Risk & Compliance

Banks Losing More to Synthetic ID Fraudsters

A TransUnion report finds outstanding suspected synthetic fraud balances on credit cards rose 5.2% in the fourth quarter of 2017 to $290 million.
Matthew HellerMarch 9, 2018
Banks Losing More to Synthetic ID Fraudsters

Cyber-criminals are causing more credit card losses for financial institutions with scams that involve creating fake customer identities, though the rate of growth of so-called synthetic identity fraud slowed at the end of last year, according to a new report.

By some reports, synthetic ID fraud now accounts for around 85% of all identity fraud in the U.S., costing an estimated $2 billion a year.

In a new analysis of credit card transactions, TransUnion said outstanding suspected synthetic fraud balances rose 5.2% in the fourth quarter of 2017 to $290 million, compared to the year-ago period. During the previous year, such balances rose 68.5%.

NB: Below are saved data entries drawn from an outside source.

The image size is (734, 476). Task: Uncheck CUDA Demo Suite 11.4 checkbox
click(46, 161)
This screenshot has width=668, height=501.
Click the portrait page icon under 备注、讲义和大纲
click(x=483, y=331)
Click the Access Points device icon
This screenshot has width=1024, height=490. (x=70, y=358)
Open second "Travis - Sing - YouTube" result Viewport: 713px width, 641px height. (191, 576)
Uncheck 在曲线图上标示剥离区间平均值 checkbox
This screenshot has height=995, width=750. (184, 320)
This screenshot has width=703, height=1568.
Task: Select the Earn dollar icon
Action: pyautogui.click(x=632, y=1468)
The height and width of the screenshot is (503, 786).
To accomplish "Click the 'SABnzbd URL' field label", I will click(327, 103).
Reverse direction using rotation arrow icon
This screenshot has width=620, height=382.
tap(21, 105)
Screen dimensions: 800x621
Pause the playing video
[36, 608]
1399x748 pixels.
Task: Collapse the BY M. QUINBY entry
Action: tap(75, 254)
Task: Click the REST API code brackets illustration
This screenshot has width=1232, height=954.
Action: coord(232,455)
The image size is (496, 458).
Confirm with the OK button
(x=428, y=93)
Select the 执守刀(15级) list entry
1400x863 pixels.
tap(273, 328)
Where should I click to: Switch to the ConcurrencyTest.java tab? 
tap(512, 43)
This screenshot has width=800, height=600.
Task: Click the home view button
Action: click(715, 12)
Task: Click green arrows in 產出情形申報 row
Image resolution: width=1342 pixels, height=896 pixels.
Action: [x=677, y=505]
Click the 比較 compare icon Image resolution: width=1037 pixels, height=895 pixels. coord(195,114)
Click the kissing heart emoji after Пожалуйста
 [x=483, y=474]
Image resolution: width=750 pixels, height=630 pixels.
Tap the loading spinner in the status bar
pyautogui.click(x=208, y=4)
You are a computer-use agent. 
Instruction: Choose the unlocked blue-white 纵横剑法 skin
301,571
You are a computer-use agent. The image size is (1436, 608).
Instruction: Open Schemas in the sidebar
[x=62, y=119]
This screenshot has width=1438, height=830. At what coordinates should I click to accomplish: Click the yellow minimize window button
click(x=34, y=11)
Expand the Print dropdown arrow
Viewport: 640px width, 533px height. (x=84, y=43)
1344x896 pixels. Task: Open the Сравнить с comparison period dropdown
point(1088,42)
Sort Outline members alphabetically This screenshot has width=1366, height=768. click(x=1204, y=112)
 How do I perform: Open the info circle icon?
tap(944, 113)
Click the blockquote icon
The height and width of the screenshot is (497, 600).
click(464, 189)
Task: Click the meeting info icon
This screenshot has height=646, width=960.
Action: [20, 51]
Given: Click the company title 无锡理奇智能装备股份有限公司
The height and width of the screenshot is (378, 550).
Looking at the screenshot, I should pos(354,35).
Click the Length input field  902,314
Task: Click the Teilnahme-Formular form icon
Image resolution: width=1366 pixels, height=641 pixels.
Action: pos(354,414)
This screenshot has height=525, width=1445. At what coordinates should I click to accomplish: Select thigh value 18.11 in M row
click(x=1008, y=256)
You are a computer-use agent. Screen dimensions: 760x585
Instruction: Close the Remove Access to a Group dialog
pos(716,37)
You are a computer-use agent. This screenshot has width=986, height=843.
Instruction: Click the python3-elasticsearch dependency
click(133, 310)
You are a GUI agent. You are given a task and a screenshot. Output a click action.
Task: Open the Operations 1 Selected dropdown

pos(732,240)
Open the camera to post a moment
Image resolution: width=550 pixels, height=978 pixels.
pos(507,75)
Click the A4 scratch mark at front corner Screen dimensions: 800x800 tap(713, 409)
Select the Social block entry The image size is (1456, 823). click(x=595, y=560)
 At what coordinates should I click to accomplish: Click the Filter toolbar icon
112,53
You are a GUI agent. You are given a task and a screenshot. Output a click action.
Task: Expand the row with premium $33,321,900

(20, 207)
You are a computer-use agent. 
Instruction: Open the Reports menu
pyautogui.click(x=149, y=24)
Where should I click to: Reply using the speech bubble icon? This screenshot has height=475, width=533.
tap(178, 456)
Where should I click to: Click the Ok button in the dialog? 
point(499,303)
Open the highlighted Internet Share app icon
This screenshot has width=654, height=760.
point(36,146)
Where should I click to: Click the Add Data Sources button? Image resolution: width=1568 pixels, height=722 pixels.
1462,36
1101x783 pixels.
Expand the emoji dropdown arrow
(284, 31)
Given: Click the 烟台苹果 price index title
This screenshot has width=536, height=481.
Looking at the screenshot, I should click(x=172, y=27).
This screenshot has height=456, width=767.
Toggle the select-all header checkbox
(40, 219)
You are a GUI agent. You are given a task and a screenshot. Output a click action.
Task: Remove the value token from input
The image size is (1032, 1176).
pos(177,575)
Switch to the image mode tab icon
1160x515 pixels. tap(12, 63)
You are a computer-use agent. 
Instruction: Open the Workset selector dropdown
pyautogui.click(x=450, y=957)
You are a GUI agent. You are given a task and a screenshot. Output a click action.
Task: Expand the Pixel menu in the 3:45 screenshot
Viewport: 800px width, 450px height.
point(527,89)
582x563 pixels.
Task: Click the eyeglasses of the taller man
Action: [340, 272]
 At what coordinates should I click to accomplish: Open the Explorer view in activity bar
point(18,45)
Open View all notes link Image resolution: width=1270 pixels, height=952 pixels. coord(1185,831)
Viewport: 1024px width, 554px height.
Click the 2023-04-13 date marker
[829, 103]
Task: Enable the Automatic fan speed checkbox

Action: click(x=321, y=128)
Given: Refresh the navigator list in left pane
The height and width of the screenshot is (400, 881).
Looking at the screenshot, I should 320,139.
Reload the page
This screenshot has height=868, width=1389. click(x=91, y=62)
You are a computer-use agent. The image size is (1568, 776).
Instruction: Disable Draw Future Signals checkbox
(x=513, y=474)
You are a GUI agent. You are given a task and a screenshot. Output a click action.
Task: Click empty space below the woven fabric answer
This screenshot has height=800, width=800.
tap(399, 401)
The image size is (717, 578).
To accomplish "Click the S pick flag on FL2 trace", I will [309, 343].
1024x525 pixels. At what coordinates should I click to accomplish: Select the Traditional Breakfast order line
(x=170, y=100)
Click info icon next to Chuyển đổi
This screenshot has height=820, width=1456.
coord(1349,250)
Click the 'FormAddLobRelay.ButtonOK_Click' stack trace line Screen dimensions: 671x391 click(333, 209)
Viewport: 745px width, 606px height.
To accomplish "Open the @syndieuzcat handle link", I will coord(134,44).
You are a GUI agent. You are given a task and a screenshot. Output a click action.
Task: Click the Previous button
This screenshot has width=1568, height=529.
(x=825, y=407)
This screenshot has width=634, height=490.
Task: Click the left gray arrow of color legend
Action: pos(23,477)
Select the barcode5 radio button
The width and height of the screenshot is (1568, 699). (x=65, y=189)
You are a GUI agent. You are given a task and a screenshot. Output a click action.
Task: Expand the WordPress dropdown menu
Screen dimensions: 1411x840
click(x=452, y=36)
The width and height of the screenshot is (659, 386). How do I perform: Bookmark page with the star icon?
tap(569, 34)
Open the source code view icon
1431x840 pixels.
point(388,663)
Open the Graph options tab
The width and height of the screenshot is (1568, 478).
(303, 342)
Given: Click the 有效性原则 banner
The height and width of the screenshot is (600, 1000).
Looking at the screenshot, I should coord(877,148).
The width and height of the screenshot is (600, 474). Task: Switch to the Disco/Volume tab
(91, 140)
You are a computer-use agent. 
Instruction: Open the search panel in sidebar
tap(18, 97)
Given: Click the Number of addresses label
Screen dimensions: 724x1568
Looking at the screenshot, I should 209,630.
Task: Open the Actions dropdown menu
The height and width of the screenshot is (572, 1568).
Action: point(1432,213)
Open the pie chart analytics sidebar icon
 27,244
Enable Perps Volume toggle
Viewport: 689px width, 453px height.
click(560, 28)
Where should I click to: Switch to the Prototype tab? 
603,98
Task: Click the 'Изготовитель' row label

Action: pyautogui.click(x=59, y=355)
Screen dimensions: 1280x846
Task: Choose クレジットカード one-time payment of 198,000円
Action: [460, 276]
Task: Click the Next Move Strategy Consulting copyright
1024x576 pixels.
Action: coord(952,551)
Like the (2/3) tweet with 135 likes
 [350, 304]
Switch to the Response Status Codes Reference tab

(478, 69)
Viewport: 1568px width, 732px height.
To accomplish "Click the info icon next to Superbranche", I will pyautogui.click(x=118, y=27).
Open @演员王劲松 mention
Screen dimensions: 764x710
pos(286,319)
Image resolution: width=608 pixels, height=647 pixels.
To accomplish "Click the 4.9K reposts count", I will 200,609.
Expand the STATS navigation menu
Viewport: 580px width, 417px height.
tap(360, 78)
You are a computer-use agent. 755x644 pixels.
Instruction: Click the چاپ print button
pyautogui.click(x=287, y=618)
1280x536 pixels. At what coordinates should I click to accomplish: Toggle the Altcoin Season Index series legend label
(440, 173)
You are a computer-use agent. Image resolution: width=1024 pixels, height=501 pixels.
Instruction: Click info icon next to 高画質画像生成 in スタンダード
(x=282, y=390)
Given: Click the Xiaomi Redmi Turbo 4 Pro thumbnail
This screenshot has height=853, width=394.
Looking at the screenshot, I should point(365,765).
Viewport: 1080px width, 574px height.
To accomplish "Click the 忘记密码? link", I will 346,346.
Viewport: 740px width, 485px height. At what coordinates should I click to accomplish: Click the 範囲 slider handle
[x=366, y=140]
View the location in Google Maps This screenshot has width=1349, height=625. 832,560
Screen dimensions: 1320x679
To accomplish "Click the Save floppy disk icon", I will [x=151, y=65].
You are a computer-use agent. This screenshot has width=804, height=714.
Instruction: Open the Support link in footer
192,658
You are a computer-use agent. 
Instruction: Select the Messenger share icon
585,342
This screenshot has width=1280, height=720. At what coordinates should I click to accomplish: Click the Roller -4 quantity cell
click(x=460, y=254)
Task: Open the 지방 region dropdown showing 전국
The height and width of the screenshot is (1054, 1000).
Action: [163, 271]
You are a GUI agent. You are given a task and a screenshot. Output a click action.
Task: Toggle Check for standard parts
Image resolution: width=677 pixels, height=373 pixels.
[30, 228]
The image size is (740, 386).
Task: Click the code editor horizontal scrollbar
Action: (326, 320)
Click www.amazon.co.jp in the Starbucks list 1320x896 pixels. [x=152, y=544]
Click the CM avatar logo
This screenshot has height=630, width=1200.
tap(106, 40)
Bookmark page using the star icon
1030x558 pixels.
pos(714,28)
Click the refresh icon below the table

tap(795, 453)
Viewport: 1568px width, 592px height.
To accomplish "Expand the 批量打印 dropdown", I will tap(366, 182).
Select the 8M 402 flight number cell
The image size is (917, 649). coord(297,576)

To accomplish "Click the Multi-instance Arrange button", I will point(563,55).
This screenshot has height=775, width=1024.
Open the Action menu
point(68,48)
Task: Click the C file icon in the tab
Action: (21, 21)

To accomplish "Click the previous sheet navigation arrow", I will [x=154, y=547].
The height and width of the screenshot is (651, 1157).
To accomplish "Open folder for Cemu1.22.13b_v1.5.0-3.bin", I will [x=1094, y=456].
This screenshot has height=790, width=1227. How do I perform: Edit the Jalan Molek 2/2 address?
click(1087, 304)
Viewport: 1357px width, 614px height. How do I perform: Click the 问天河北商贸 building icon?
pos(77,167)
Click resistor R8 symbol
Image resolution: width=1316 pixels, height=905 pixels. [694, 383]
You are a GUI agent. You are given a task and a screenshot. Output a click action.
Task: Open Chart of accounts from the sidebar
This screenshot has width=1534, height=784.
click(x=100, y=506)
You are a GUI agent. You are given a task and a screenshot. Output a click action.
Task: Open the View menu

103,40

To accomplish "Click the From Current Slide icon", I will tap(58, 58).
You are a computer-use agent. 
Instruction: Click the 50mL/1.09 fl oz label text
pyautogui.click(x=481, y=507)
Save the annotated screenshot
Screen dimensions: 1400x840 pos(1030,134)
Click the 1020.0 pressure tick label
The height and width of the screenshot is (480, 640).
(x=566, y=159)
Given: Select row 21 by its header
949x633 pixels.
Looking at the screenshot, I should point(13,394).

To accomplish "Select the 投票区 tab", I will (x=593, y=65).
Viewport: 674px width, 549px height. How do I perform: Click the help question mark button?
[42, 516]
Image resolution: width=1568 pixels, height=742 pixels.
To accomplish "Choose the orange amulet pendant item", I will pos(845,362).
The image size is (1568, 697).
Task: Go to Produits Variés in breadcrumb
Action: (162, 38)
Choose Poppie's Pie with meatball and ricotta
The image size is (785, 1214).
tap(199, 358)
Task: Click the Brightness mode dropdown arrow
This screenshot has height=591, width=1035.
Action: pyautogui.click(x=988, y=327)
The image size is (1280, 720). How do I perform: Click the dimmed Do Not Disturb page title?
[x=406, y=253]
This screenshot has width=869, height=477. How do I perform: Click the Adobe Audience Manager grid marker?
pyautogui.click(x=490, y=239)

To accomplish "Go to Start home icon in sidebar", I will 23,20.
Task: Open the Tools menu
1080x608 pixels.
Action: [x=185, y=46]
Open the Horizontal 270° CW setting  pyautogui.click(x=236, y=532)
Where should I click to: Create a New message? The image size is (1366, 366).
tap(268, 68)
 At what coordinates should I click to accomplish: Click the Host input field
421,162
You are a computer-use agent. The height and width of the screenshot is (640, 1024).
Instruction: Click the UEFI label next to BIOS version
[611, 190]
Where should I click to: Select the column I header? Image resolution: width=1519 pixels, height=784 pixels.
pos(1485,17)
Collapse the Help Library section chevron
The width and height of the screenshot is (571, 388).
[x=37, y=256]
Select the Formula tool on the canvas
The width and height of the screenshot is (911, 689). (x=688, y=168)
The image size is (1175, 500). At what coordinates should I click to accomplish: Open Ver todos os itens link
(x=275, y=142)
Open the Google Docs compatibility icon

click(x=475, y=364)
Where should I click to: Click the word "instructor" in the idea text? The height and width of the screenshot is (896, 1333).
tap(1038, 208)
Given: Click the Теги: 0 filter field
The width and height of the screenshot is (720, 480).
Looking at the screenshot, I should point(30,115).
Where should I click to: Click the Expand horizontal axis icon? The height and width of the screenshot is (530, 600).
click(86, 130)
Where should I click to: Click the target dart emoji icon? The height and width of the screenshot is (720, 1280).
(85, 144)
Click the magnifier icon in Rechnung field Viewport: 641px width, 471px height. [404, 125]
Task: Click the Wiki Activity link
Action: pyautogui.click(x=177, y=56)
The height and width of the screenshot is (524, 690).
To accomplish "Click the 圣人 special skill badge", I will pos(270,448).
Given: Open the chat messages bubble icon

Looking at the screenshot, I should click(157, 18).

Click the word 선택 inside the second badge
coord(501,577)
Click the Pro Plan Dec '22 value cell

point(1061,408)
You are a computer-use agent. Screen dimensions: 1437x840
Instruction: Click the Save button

The incidence of synthetic fraud on credit applications remained similar, moving from 0.59% at the end of 2016 to 0.60% in 2017.

TransUnion attributed the slowdown in the growth of synthetic fraud to proactive measures by issuers, but warned that it remains hard to detect.

“The threat of online fraud is significant as faceless digital application channels can make it more difficult to assess the veracity of the identity being used to acquire credit,” Geoff Miller, head of global fraud and identity solutions for TransUnion, said in a news release.

“High tech fraudsters armed with real personal information on good consumers apply with multiple identities for multiple products with multiple lenders within hours or days,” he added.

Synthetic ID fraud involves using either a combination of real and fake information — such as a child’s social security number, along with a false name, address and date of birth — or entirely false information to create a new “person.” The synthetic ID is then used to apply for credit.

“A lot of synthetic identities are created with an age of 25 or older, a time when a person should already have some credit history,” Lee Cookman, a director in TransUnion’s identity-solutions unit, told American Banker.

According to TransUnion, synthetic IDs are also being used for quicker and higher-dollar transactions, with the outstanding balances of suspected fake identities increasing 6.6% to $885.42 million in the fourth quarter for auto loans, credit cards, personal loans and retail cards combined.